Provided entries:
--- START ---

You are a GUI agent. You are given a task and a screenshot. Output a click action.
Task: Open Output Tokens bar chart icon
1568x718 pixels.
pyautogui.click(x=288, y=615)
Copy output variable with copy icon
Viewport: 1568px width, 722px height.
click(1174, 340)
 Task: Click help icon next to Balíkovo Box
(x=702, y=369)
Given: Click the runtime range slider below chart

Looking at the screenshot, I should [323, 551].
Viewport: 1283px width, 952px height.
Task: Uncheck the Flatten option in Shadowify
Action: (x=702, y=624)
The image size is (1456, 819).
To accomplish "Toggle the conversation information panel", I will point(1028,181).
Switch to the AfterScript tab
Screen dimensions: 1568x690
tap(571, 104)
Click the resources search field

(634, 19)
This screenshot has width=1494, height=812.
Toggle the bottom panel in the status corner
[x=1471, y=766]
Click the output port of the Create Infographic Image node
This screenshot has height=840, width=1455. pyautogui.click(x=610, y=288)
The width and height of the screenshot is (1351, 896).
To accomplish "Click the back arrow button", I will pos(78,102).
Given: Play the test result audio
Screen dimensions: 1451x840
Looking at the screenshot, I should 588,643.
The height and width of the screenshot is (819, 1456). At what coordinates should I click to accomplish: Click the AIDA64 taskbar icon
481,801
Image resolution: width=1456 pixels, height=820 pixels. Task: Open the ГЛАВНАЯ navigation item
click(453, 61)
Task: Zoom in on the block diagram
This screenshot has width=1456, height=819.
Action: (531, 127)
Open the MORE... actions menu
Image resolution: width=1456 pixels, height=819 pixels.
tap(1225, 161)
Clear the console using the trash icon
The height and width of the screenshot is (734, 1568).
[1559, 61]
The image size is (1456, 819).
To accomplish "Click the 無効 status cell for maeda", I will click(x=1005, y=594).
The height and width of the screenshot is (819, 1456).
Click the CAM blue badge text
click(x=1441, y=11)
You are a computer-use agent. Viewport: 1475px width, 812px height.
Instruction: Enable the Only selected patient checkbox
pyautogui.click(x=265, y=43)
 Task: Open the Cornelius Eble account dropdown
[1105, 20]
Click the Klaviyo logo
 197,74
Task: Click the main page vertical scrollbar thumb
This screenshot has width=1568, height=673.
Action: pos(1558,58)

--- END ---

What is needed is an exact copy of every record above.

Answer below:
You are a GUI agent. You are given a task and a screenshot. Output a click action.
Task: Open Output Tokens bar chart icon
1568x718 pixels.
pyautogui.click(x=288, y=615)
Copy output variable with copy icon
Viewport: 1568px width, 722px height.
click(1174, 340)
 Task: Click help icon next to Balíkovo Box
(x=702, y=369)
Given: Click the runtime range slider below chart

Looking at the screenshot, I should [323, 551].
Viewport: 1283px width, 952px height.
Task: Uncheck the Flatten option in Shadowify
Action: (x=702, y=624)
The image size is (1456, 819).
To accomplish "Toggle the conversation information panel", I will point(1028,181).
Switch to the AfterScript tab
Screen dimensions: 1568x690
tap(571, 104)
Click the resources search field

(634, 19)
This screenshot has width=1494, height=812.
Toggle the bottom panel in the status corner
[x=1471, y=766]
Click the output port of the Create Infographic Image node
This screenshot has height=840, width=1455. pyautogui.click(x=610, y=288)
The width and height of the screenshot is (1351, 896).
To accomplish "Click the back arrow button", I will pos(78,102).
Given: Play the test result audio
Screen dimensions: 1451x840
Looking at the screenshot, I should 588,643.
The height and width of the screenshot is (819, 1456). At what coordinates should I click to accomplish: Click the AIDA64 taskbar icon
481,801
Image resolution: width=1456 pixels, height=820 pixels. Task: Open the ГЛАВНАЯ navigation item
click(453, 61)
Task: Zoom in on the block diagram
This screenshot has width=1456, height=819.
Action: (531, 127)
Open the MORE... actions menu
Image resolution: width=1456 pixels, height=819 pixels.
tap(1225, 161)
Clear the console using the trash icon
The height and width of the screenshot is (734, 1568).
[1559, 61]
The image size is (1456, 819).
To accomplish "Click the 無効 status cell for maeda", I will click(x=1005, y=594).
The height and width of the screenshot is (819, 1456).
Click the CAM blue badge text
click(x=1441, y=11)
You are a computer-use agent. Viewport: 1475px width, 812px height.
Instruction: Enable the Only selected patient checkbox
pyautogui.click(x=265, y=43)
 Task: Open the Cornelius Eble account dropdown
[1105, 20]
Click the Klaviyo logo
 197,74
Task: Click the main page vertical scrollbar thumb
This screenshot has width=1568, height=673.
Action: pos(1558,58)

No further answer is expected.